Why is awareness of what we eat—and, especially for emotional eaters, why we eat it—key to making a sustainable shift to healthier eating?
I say that awareness is the key to making any change in your life. Willpower can last for however long, but if we’re not really dealing with the wound—because with food it’s really as much emotional as it is physical—and really aren’t bringing that awareness to the surface and understanding why we are choosing this food rather than that food, then we aren’t going to make a shift that lasts long term. So I want people to start understanding why they’re making some of the decisions they’re making. Once that happens, as long as they desire that change, they have the education and awareness and knowledge to make that step forward and start creating that (lasting) shift in their lives.
How can moving to a diet of all-natural foods—namely those you call the 10 Faith-Full Foods—help in this transformation?
Whenever we’re introducing a food that isn’t man-made, that is healthy, that is good for us, I want the awareness to be, “this food is good for me, this food is changing my life, this food is making me feel alive and changing my body, changing my mind.” You start reconditioning the way you look at these healthy foods. And when you bring in (man-made) Faith-Less Foods, you start making those connections that will turn you away from them.

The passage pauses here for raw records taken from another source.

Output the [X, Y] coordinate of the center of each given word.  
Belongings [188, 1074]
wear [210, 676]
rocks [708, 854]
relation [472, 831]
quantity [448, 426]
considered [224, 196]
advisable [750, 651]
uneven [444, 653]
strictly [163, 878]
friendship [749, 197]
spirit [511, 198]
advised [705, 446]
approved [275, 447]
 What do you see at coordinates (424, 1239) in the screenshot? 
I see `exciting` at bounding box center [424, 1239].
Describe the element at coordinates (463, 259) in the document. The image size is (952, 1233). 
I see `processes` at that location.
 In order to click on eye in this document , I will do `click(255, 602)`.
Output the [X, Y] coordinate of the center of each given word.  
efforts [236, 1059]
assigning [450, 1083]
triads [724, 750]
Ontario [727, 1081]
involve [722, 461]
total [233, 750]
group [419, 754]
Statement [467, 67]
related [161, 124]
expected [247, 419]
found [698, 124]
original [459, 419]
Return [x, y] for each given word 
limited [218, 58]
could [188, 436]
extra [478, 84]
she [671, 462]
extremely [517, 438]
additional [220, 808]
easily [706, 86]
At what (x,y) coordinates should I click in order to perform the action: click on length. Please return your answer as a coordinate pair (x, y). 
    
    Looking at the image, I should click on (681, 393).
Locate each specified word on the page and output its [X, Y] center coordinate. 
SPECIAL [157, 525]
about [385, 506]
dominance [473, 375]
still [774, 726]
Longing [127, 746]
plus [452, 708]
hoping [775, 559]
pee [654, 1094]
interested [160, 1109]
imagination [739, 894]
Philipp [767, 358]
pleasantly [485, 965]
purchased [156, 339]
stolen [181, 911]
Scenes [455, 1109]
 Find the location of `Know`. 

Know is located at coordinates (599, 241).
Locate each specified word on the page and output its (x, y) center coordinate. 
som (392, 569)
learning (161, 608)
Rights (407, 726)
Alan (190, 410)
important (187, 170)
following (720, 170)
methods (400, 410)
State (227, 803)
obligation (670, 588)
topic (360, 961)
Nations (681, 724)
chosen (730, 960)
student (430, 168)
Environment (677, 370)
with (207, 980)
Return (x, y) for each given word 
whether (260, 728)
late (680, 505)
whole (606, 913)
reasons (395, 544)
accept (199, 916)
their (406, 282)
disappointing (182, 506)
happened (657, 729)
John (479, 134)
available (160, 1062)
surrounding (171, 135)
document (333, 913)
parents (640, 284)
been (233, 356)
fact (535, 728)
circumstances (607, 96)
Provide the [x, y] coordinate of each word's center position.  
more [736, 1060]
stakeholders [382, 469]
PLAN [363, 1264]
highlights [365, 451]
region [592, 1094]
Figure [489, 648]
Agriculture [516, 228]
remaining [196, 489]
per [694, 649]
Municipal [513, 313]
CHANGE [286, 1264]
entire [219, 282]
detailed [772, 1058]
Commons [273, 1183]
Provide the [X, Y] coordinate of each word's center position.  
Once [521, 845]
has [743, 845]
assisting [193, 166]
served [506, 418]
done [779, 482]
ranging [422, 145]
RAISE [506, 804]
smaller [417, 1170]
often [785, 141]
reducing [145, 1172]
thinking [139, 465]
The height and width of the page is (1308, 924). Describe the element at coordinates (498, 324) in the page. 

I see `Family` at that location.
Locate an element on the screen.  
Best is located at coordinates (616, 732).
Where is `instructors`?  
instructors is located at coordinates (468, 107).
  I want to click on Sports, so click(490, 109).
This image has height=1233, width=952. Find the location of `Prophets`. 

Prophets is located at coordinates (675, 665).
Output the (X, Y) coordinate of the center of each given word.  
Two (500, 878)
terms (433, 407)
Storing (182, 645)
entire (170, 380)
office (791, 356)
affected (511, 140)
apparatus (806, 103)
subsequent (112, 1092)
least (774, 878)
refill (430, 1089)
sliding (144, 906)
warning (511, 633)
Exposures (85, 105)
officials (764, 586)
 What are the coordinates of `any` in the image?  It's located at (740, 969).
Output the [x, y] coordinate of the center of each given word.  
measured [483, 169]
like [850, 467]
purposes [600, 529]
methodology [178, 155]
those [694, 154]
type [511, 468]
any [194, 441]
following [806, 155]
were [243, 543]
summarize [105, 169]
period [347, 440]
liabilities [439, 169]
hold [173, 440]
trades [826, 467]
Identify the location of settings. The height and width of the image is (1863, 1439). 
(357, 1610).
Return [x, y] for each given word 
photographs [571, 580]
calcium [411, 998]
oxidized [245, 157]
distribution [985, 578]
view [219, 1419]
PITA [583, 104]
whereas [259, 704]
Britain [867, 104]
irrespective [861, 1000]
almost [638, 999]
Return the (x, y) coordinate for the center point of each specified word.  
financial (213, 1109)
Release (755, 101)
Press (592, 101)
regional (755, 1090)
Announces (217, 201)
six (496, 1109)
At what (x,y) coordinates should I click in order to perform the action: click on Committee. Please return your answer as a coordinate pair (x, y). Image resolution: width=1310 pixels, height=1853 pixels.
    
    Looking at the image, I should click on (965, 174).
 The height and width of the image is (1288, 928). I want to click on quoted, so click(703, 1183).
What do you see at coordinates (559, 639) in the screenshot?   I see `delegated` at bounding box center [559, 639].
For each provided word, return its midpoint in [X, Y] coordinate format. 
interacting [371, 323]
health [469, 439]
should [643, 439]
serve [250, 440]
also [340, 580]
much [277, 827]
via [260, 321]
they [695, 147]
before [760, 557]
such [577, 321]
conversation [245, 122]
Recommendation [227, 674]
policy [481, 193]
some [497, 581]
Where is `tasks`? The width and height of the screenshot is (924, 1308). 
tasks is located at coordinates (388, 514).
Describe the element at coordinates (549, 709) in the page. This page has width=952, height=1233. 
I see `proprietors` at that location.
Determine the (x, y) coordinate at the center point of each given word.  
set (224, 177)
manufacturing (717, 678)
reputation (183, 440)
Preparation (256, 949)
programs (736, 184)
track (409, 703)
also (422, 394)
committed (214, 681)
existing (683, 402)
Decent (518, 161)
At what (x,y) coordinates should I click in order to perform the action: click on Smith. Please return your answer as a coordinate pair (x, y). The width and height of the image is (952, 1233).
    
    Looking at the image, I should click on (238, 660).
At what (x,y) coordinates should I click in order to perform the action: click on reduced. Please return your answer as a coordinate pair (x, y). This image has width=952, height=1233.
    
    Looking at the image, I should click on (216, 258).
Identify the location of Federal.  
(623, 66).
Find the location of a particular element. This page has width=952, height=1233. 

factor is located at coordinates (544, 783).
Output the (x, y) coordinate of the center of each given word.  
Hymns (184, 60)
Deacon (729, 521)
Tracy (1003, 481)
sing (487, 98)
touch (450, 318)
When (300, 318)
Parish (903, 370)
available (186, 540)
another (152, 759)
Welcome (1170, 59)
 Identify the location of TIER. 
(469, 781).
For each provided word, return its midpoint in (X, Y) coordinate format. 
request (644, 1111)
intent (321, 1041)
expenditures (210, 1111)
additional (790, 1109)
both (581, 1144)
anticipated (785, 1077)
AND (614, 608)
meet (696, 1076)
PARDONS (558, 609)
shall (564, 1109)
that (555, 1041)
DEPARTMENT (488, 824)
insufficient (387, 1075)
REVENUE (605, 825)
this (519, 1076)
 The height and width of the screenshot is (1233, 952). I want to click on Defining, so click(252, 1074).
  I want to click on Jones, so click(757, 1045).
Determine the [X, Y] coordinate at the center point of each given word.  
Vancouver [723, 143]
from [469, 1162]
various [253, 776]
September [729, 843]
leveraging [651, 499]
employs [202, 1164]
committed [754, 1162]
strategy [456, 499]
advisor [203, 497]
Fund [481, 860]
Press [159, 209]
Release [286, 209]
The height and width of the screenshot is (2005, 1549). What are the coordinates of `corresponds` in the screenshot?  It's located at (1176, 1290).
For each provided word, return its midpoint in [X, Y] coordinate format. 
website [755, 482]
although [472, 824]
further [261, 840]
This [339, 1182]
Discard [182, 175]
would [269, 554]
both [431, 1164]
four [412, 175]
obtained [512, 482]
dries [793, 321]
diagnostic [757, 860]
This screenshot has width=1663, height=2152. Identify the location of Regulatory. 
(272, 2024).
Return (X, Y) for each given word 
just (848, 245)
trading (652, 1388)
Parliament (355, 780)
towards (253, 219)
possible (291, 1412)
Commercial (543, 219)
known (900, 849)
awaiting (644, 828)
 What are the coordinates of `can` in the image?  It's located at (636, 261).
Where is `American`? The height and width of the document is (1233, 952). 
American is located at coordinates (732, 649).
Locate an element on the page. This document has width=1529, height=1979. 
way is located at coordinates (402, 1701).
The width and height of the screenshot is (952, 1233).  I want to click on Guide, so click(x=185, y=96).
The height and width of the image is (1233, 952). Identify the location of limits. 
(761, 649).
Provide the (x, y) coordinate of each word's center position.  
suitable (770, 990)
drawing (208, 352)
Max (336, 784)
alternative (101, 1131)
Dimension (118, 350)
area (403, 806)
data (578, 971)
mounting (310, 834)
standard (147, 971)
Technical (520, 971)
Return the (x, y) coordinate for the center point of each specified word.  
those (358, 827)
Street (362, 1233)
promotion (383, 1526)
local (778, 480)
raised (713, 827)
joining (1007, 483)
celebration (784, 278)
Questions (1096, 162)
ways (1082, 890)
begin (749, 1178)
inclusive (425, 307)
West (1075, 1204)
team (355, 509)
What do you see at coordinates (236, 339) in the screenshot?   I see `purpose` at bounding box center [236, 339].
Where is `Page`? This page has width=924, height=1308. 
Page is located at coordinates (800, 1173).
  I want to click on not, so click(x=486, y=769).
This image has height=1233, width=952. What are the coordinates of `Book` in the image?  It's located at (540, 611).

Once we start going through that process of reconditioning, we start making positive linkages to the food we want and negative connections to the foods we don’t want. This is the awareness I want when people bring these foods in—that they’re ultimately saying that this is the food that God has made. The other foods are ones that man has made, has reformed, has refined, and has taken out some of their nutritional value. Whereas this (natural) food is plentiful the way it comes. When we remind ourselves of that, that’s when I believe we begin to really see a major shift in our eating habits.
Which all-natural sweetening foods can help us cut out Faith-Less sugar?
Some of the natural sweeteners I turn to are stevia, the 100 percent extract, and monk fruit. Also, molasses and maple syrup are good options. If we introduce these natural options, even the maple syrup a little bit—which is okay (even though) there is sugar in it—our bodies will respond favorably. The body wants these natural foods, it knows how to digest these natural foods. So as long as we’re exercising and eating properly and sleeping, once we get our bodies on a rhythm, we can start incorporating some of these healthier sweeteners.
What are your favorite energizing snacks?
For a long time I didn’t have energy bars. But recently I found G2G or Good to Go bars and absolutely fell in love with them. As a trainer I’m always on my feet, so I need an extra source of protein and carbs that is all-natural. I can also turn to things like almonds, cashews, and walnuts. And I can also snack on any type of lean meat with some cheese. And there’s nothing easier than hard-boiled eggs with vegetables or low-glycemic fruits. There’s an endless amount of all-natural snacks we can turn to that will help us nourish that feeling of hunger and allow us to have that sustainability that I think we all desire throughout the day.